Mary E. Whitney filed a Declaration for Widow's Pension on 23 March 1907 from Anoka, Minnesota. She testified that she and John Whitney were married in Hudson, Wisconsin on 13 September 1876 (sic), but she has no record of the marriage. She was first married to a man named Samuel Smith on 4 October 1863, and he died on or about 17 May 1871. She had no other marriages but those, and John Whitney had never been previously married. Since their marriage in 1876, she and John Whitney had lived as man and wife in Anoka, Minnesota until he died. He died of Bright's Disease, with rheumatism as a complication on 23 February 1907 at Anoka, Minnesota. There are no children under the age of sixteen, and their only living child is Grace M. McKinney, now living at Portland, Oregon. At the time of his death, John Whitney left no real or personal property of any description other than a few household goods. She has no property in her name of any kind or description except her clothes and the few household goods left to her by her husband. Their value does not exceed one hundred dollars. She has no income of any kind, and has had none since the death of her husband. She has no means of earning a livelihood other than by labor as a domestic, and she is wholly unable to do physical labor. She is dependent upon her children for her support. Her husband, at the time of his death, was receiving a pension of twelve dollars per month.

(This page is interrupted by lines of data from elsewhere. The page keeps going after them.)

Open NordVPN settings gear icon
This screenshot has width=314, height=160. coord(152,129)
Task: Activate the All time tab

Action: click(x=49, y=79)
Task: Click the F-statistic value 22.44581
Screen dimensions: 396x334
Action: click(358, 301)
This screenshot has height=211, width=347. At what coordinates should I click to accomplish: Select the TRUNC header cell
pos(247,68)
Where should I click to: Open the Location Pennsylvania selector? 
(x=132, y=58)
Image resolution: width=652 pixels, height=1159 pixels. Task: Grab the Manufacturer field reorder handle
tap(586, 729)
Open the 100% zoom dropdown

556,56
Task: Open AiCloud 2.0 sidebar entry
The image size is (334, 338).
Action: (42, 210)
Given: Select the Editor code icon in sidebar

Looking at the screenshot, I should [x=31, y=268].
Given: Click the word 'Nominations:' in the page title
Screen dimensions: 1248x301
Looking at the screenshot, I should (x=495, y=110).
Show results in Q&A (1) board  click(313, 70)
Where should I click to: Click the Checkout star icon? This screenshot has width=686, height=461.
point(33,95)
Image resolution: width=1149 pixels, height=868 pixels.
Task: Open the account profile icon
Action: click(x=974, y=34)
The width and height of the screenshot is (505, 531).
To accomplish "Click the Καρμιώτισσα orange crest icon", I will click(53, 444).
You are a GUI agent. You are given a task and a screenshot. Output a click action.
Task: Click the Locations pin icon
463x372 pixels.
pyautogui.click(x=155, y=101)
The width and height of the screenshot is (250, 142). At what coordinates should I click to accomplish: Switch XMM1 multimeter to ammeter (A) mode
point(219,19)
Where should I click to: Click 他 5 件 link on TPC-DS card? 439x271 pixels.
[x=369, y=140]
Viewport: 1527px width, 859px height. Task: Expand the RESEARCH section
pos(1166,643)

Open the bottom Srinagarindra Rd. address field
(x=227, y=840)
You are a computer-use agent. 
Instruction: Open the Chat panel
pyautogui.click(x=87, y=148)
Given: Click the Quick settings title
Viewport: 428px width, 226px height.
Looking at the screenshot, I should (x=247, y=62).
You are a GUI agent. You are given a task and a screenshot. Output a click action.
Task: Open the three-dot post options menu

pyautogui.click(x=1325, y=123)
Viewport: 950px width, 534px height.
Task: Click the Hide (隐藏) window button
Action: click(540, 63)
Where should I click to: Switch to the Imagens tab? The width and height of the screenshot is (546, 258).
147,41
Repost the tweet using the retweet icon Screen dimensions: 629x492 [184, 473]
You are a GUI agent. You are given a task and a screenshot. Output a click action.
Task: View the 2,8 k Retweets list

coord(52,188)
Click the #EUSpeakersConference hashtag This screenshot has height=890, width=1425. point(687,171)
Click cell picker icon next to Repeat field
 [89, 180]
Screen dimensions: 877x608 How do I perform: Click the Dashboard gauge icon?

Julius B. Langum provided a deposition in support of Mary's application for pension benefits. He is a legally and duly licensed undertaker residing in Anoka, Minnesota. He took care of the body of John Whitney. On 23 February 1907 he laid out the body, and on 26 February 1907 he officiated at the funeral and interment of John Whitney.

Mary E. Whitney supplied a Certificate of Marriage from the State of New Hampshire. It certifies that Samuel Smith and Mary E. Cates were married at Berlin, New Hampshire on 4 October 1863. She also provided testimony by F. S. Stewart, a notary public residing in Anoka, Minnesota. He testifies that he has seen the family Bible record of the death of the late Samuel Smith. The record says: "Samuel Smith died May the 17, 1871, West Stewarttown, New Hampshire." The record appears to have been made on that same day.

There is also testimony from Fanny Cates, the mother of Mary E. Whitney, and from Sarah Foster, who is Mary's only sister. Both of them testify that they reside on a ranch about seven miles outside of Williston, North Dakota. Fanny Cates, Sarah Foster, and Mary E. Whitney are the only living members of their family. Both of them testify that Mary was never married before her marriage to Samuel Smith.

In an application for increased benefits in 1916 Mary E. Whitney answered an inquiry from the Pension Bureau. She is the widow of John Whitney of Company C, 1st Minnesota cavalry. But, she was not married to him while he served in the Civil War. She is 78 years old, and was born 14 March 1838 at Springfield, Maine.

Mary Whitney was last paid at forty dollars per month to 4 August 1929, and was then dropped from the roll because of her death on 19 August 1929. Her address at that time was 1606 Emerson Avenue North, Minneapolis, Minnesota.

Note: They identity of John Whitney as Jonathan S.8 Whitney, son of Sewell7 Whitney of Kirkland, M is made by John's testimony in the Civil War pension file of his cousin Charles H.8 Whitney, the son of Sewell7's brother Humphrey7 of Kirkland, Maine.